It comes from a lifetime of being a broadcast and print journalist where most of my spare time was involved in keeping up to date with news and the latest developments in all fields, so as to be cogent and current in writing and then in daily radio broadcasts...

So, off and on for the past week, I have watched a dozen 'Katrina' documentaries, from all directions and now, for the past few days, '9/11' documentaries are everywhere I look...and of course, like a moth to light, I must observe...


We are expecting my 20th grandchild, a boy, to make an arrival in late October, and I had the thought this evening while watching yet another '9/11' viewpoint, of how this young man, 20 years from October, will view, late August through September 11th...

It seems to two events have somewhat merged and one can see why, even though Katrina is aged but a year and 9/11, now five years...but in twenty years? Will there be a two week mourning period for those tragedies, or will they become forgotten history?

It is not my intention to make this political, however, I did have the passing thought that the two multibillion dollar loss events have in fact and in deed, changed the nation in which I reside and was born.

For those of you in the know, the financial disruption caused by 9/11 was huge and rippled not only coast to coast, but around the world. And most everyone knows the disruption and higher prices for energy that Katrina brought about and that, a year later, are still with us, of course, not to mention the human tragedy that accompanied both events...

Even the attack on Pearl Harbor, that brought the United States into world war two, caused no physical damage in the continental US, although the death toll was about the same as the twin towers and the pentagon, I find it to be an interesting comparison.

And as I listen to these various reports, I hear again and again, 9/11 will happen again and there will be even more devastating storms...perhaps worse than Katrina, in Miami or New York...or Houston....

Just things to think about...I guess....
 
amicus said:
Even the attack on Pearl Harbor, that brought the United States into world war two, caused no physical damage in the continental US, although the death toll was about the same as the twin towers and the pentagon, I find it to be an interesting comparison.
I ton't think the difference here is main land versus Hawaii as it were, but that Pearl Harbor was a military target.

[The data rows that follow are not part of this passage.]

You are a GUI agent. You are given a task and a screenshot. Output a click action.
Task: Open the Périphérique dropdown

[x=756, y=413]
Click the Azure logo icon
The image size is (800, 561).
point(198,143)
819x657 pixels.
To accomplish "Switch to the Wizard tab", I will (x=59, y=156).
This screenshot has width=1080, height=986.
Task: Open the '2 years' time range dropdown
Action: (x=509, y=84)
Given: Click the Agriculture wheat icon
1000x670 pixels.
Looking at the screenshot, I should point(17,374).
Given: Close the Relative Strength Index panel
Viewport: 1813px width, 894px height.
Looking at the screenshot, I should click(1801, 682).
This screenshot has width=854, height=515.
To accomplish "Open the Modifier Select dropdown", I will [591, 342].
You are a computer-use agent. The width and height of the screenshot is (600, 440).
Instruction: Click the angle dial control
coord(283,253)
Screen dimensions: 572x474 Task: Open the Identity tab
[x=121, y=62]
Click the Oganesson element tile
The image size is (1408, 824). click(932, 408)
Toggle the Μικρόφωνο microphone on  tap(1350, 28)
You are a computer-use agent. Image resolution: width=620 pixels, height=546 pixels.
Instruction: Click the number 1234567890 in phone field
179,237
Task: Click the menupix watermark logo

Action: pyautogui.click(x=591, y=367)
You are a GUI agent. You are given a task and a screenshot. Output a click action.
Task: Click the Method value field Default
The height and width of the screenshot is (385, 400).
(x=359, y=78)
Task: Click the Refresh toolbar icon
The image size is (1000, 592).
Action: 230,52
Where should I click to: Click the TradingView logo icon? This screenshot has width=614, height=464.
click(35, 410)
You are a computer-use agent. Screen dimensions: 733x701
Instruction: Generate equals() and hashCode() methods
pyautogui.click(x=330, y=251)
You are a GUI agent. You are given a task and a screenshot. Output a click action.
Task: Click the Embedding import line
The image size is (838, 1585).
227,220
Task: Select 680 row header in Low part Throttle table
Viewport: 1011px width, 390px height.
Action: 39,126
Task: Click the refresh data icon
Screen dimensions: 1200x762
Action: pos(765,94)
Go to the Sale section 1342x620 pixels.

Many lives lost, civilians too, I assume, but what the japanese attacked were war ships. So Suburban Joe and Jane could still think to themselves "I'm not a war ship, so I'm reasonably safe "

9/11 and Katrina I guess stabbed at the subconscious notion that so many have, that disaster only happen to other people.
 
Good points, Liar, and yes...Pearl was a military target...not a terrorist attack...and Katrina and the Gulf Coast, happening not that long after the Tsunami in Banda Ache, showed the world that this nation could suffer as other nations have in a natural catastrophe....thank you...


amicus...
 
amicus said:
We are expecting my 20th grandchild, a boy, to make an arrival in late October, and I had the thought this evening while watching yet another '9/11' viewpoint, of how this young man, 20 years from October, will view, late August through September 11th...

In twenty years, 9/11 will remain inthe public consiousness in much the same way that The Alamo, Maine, and Pearl Harbor do -- As a famous Battle Cry worth remembering but lacking ay real emotional impact.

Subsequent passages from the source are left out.